CD-ROM
Analisis reception khalayak terhadap tayangan film mahabarata di ANTV (CD)
Salah satu standar untuk mengukur khalayak media adalah menggunakan reception analysis, dimana analisis ini mencoba memberikan sebuah makna atas pemahaman teks media dengan memahami bagaimana karakter teks media dibaca oleh khalayak. Reception Analysis disini meliputi persepsi, pemikiran, preferensi dan interpretasi. Persepsi adalah pengalaman tentang obyek, peristiwa atau hubungan-hubungan yang diperoleh dengan menyimpulkan informasi dan menafsirkan pesan.
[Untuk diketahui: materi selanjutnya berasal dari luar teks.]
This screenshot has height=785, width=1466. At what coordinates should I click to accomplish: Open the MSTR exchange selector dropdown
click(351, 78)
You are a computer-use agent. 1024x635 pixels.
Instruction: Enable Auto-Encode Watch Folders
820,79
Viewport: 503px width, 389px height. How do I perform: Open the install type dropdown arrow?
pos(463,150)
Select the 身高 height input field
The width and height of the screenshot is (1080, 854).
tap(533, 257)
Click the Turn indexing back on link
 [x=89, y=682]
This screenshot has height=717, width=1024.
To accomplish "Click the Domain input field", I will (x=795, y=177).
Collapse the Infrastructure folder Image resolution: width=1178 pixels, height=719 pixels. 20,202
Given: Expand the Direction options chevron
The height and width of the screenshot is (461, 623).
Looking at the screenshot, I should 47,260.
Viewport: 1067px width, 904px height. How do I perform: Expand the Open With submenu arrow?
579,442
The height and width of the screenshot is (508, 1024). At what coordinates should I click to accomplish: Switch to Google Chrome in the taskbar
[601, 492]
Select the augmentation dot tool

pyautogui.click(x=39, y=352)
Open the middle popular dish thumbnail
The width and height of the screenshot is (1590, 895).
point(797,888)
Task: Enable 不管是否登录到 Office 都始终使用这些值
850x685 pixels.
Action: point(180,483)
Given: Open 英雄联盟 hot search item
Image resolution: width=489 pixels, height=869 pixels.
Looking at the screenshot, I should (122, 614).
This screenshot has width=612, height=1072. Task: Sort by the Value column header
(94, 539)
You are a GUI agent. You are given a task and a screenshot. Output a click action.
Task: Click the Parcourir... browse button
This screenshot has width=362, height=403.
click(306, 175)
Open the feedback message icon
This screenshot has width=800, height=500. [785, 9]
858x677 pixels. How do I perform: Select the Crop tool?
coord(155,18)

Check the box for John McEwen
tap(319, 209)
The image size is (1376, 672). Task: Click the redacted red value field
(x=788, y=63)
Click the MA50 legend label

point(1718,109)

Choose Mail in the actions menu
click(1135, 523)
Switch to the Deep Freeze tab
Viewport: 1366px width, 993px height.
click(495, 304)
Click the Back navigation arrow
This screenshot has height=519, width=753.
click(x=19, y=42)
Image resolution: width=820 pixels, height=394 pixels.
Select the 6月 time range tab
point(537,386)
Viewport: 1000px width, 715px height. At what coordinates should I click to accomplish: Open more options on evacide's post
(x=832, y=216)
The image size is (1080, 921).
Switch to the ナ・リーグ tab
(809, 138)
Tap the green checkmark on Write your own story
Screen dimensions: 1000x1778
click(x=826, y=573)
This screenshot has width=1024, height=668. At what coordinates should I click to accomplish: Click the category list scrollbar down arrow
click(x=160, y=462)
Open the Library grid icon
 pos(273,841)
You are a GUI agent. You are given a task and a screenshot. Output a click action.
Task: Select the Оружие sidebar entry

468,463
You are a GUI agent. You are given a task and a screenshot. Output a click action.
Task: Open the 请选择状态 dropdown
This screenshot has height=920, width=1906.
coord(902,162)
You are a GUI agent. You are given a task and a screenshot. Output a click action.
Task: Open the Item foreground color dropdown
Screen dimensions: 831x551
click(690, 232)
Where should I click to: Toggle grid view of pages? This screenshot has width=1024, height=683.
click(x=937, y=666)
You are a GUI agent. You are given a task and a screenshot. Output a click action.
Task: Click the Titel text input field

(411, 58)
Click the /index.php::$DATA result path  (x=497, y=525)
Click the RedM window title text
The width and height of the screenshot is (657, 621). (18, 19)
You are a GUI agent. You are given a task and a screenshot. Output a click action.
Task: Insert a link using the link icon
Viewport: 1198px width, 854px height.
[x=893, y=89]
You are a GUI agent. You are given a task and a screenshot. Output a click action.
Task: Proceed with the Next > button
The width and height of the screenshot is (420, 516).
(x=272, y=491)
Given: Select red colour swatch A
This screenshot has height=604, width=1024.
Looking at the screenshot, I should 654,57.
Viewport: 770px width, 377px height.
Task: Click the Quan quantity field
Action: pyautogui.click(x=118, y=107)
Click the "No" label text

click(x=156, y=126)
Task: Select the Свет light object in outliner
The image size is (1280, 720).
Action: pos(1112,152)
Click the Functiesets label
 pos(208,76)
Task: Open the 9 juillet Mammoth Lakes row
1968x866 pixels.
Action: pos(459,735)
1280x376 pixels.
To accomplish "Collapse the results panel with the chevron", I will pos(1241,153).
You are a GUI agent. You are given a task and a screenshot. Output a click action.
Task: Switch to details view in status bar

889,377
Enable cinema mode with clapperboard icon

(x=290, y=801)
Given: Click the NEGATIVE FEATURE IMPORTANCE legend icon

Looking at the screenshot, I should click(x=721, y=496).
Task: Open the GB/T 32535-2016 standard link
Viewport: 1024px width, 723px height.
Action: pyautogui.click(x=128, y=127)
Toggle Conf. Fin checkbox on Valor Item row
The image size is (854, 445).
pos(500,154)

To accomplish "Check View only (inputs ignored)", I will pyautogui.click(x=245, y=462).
Salah satu standar untuk mengukur khalayak media adalah menggunakan reception analysis, dimana analisis ini mencoba memberikan sebuah makna atas pemahaman teks media (cetak, elektronik, internet) dengan memahami bagaimana karakter teks media dibaca oleh khalayak. Tujuan Penelitian, Penelitian ini dilakukan untuk mengetahui analisis reception khalayak tentang tayangan film mahabarata di ANTV.
Penelitian ini menggunakan pendekatan deskriptif analitis dengan menggunakan deskriptif kualitatif . Pendekatan tersebut tergolong pendekatan deskriptif karena sumber data yang dihasilkan merupakan data deskriptif, berupa tangapan masyarakat akan tayangan ““Mahabarata”” di ANTV. Penelitian ini merupakan penelitian kualitatif dengan tipe eksplorasi dan menggunakan metode analisis penerimaan atau reception analysis yang bertujuan untuk mengetahui resepsi khalayak ibu-ibu rumah tangga terhadap tayangan ““Mahabarata”” di ANTV. Dalam reception analysis perlu diperhatikan bahwa televisi mengirimkan pesan melalui kode-kode yang disampaikan melalui audio visual dan pemirsa dapat menerima dan menganalisa pesan-pesan tersebut.
Persepsi khalayak masyarakat Kelurahan Mergosono tentang tayangan “Mahabarata”” di ANTV, menafsirkan apa yang dilihat, menonton Mahabarata adalah menikmati nilai-nilai yang berbenturan. Benturan antara kebenaran dan kebatilan, antara kejujuran dan keculasan, atau antara ambisi kekuasan dengan kesetiaan kepada sumpah. Kisah konflik keluarga besar Kuru ini menghadirkan sosok-sosok dengan berbagai perangai yang bergesekan karena perbedaan kepentingan. Lewat karakter yang mewakili aneka watak manusia pemirsa dapat banyak belajar tentang bagaimana seharusnya hidup dan bertindak.Sasaran/obyek, karakteristik dari target yang akan diamati dapat mempengaruhi apa yang dipersepsikan, menikmati Mahabarata versi India itu diam-diam mengajak para penonton melakukan klarifikasi terhadap referensi yang terbenam dalam benak selama ini. Para penonton bertanya bersedia melakukan poliandri, menikah dengan lima bersaudara Pendawa sekaligus.